#### What this task involves
With the line containing "Kreis Gießen: B49-Neubau" as the start and the line containing "抹茶グルメ (27, 98)" as the end, transcribe that span of the entries below exactly, including both.

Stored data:
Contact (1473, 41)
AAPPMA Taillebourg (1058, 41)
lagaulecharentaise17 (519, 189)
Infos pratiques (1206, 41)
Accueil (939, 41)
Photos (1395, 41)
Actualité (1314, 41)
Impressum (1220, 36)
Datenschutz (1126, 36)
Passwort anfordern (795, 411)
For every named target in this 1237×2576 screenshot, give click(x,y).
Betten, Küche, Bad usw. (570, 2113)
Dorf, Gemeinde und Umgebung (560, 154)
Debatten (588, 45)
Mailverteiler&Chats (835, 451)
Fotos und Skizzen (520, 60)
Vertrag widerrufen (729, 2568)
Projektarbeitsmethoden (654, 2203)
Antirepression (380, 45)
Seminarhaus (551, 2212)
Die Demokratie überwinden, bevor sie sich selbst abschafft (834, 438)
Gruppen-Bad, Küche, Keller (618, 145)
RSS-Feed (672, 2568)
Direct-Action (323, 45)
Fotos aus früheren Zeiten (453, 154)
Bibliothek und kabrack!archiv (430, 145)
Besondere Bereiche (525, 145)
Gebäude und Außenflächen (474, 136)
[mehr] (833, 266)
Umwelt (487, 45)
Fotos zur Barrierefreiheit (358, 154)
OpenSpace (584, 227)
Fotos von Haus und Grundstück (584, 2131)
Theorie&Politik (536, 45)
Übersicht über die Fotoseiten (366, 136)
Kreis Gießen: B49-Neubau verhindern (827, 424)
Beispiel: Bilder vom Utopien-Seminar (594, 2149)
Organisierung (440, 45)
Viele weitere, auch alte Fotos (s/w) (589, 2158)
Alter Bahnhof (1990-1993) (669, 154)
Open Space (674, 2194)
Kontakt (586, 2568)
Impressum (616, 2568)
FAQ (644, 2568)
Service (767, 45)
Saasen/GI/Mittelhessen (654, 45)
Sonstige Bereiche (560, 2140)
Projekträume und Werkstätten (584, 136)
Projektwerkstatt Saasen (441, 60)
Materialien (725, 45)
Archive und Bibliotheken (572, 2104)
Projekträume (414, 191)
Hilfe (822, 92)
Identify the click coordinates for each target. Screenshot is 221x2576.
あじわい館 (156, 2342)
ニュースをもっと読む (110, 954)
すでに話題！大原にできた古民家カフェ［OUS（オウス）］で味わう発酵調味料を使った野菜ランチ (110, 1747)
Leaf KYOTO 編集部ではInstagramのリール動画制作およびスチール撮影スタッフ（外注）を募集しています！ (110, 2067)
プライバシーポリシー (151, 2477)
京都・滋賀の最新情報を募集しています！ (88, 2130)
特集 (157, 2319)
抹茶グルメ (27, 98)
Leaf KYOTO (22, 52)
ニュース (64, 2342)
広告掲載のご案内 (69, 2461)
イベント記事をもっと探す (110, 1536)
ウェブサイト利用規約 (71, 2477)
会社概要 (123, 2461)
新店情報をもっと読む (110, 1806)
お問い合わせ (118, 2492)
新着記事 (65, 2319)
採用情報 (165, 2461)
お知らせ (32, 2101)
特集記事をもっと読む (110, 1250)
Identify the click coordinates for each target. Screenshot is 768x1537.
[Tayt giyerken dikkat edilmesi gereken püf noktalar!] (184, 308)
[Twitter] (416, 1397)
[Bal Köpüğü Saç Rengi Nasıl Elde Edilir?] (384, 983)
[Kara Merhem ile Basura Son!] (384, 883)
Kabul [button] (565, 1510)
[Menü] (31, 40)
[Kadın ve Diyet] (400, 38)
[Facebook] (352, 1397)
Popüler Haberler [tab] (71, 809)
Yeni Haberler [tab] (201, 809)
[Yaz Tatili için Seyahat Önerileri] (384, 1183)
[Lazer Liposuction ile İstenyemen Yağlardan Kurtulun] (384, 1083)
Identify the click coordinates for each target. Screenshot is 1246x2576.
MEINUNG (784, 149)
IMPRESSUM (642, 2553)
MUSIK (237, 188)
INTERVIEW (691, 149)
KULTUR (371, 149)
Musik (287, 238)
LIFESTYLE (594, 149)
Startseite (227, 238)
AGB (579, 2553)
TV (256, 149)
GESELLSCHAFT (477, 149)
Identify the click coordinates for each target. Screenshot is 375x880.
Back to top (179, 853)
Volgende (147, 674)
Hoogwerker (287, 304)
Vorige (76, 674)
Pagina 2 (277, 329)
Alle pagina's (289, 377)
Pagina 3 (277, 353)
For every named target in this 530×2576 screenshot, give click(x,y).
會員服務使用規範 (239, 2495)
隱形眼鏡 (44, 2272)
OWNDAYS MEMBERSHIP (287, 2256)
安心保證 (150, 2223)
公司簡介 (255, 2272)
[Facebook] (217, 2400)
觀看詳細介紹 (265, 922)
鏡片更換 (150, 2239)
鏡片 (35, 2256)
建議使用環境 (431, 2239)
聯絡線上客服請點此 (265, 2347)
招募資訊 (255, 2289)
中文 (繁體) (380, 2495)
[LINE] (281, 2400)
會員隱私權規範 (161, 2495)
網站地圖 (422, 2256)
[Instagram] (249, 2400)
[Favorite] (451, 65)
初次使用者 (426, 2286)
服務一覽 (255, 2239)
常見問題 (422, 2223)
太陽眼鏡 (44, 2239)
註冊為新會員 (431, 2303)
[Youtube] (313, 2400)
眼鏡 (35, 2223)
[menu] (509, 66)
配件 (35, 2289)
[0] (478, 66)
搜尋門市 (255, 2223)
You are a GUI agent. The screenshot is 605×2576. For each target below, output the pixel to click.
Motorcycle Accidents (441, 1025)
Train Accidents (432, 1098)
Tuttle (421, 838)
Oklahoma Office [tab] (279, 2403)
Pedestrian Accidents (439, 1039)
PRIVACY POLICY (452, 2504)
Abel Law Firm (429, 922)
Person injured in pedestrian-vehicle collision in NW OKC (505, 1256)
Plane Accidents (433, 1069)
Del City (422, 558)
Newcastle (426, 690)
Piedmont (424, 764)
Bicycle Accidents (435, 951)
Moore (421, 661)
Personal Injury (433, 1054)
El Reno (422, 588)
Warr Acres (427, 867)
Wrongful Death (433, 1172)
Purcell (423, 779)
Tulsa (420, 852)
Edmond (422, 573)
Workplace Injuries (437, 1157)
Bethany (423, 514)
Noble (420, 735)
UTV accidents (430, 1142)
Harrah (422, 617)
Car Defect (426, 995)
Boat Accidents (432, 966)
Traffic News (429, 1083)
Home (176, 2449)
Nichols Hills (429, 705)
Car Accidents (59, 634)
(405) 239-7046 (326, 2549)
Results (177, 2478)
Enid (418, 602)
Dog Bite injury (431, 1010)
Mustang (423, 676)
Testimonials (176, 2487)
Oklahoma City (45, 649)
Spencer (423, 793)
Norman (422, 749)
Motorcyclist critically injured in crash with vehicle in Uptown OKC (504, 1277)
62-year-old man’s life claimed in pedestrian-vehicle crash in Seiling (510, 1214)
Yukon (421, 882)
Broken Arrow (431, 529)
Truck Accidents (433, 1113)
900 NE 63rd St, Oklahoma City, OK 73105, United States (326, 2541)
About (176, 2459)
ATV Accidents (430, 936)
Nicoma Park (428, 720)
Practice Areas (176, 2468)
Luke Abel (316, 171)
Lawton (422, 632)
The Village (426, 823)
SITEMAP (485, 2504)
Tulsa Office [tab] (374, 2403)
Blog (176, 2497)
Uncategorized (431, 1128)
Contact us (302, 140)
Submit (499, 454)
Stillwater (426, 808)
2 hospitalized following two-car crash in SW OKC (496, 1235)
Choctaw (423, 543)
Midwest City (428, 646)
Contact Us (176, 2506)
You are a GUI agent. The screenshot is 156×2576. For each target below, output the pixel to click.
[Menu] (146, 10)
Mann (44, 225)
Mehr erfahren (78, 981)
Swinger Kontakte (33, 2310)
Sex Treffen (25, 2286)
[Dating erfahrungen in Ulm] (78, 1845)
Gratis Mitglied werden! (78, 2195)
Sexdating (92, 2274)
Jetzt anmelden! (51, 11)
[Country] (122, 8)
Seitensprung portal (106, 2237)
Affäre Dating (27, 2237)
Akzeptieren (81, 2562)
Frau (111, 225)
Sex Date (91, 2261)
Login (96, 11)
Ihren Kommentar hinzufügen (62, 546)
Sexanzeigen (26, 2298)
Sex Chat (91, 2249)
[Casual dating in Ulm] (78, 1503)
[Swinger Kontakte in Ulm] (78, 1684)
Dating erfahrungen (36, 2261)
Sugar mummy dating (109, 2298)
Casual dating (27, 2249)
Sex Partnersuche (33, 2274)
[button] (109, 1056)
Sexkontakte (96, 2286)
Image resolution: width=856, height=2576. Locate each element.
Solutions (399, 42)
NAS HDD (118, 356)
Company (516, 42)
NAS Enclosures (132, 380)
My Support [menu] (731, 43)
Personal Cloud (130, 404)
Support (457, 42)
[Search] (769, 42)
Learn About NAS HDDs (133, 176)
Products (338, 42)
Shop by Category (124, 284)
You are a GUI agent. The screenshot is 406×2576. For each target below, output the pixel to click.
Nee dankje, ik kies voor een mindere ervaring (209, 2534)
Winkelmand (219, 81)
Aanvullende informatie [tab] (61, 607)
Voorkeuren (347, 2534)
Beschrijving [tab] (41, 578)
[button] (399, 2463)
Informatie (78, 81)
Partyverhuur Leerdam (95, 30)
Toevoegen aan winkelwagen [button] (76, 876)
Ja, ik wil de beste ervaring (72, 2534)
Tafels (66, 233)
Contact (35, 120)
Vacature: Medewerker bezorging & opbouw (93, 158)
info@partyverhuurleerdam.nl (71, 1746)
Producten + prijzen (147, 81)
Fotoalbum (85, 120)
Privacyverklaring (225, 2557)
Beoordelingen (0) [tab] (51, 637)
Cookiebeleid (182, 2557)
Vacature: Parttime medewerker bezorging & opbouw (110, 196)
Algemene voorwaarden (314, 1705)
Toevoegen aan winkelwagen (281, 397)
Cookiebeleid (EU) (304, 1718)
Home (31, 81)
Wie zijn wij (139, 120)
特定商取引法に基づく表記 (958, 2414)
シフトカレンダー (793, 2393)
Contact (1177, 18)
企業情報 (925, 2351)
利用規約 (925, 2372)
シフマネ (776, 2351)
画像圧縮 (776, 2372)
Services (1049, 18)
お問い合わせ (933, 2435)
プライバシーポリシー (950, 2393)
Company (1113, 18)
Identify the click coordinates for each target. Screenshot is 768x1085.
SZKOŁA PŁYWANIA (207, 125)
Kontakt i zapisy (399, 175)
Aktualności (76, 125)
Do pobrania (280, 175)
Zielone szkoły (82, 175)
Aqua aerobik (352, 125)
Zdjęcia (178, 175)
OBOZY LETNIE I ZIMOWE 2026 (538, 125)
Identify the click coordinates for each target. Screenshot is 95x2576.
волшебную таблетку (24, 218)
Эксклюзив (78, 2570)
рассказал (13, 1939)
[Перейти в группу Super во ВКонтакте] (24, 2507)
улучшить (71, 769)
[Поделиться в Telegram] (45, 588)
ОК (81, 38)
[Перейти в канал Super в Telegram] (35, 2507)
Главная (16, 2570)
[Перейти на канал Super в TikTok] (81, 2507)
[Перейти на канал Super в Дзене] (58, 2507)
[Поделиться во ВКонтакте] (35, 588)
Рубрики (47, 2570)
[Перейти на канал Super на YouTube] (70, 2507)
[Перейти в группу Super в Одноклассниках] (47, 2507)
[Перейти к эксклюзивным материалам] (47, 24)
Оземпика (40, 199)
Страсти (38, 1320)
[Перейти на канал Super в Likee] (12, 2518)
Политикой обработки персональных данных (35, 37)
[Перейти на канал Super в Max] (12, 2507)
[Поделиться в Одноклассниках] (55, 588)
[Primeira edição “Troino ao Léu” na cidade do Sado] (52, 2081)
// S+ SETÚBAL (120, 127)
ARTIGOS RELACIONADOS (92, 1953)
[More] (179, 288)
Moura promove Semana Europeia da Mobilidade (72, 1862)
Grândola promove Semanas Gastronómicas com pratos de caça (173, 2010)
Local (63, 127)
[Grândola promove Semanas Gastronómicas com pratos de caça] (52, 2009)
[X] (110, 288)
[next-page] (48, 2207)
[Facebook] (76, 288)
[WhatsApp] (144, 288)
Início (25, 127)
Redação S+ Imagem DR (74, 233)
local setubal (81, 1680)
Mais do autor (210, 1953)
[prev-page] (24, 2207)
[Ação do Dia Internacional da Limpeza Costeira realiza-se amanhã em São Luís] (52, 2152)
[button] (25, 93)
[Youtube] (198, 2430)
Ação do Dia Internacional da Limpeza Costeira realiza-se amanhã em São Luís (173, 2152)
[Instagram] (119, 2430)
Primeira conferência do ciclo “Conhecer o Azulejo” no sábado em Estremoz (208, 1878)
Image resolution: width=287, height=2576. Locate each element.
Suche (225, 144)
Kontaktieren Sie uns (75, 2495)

#### Task solution
Kreis Gießen: B49-Neubau verhindern (827, 424)
Beispiel: Bilder vom Utopien-Seminar (594, 2149)
Organisierung (440, 45)
Viele weitere, auch alte Fotos (s/w) (589, 2158)
Alter Bahnhof (1990-1993) (669, 154)
Open Space (674, 2194)
Kontakt (586, 2568)
Impressum (616, 2568)
FAQ (644, 2568)
Service (767, 45)
Saasen/GI/Mittelhessen (654, 45)
Sonstige Bereiche (560, 2140)
Projekträume und Werkstätten (584, 136)
Projektwerkstatt Saasen (441, 60)
Materialien (725, 45)
Archive und Bibliotheken (572, 2104)
Projekträume (414, 191)
Hilfe (822, 92)
Identify the click coordinates for each target. Screenshot is 221x2576.
あじわい館 (156, 2342)
ニュースをもっと読む (110, 954)
すでに話題！大原にできた古民家カフェ［OUS（オウス）］で味わう発酵調味料を使った野菜ランチ (110, 1747)
Leaf KYOTO 編集部ではInstagramのリール動画制作およびスチール撮影スタッフ（外注）を募集しています！ (110, 2067)
プライバシーポリシー (151, 2477)
京都・滋賀の最新情報を募集しています！ (88, 2130)
特集 (157, 2319)
抹茶グルメ (27, 98)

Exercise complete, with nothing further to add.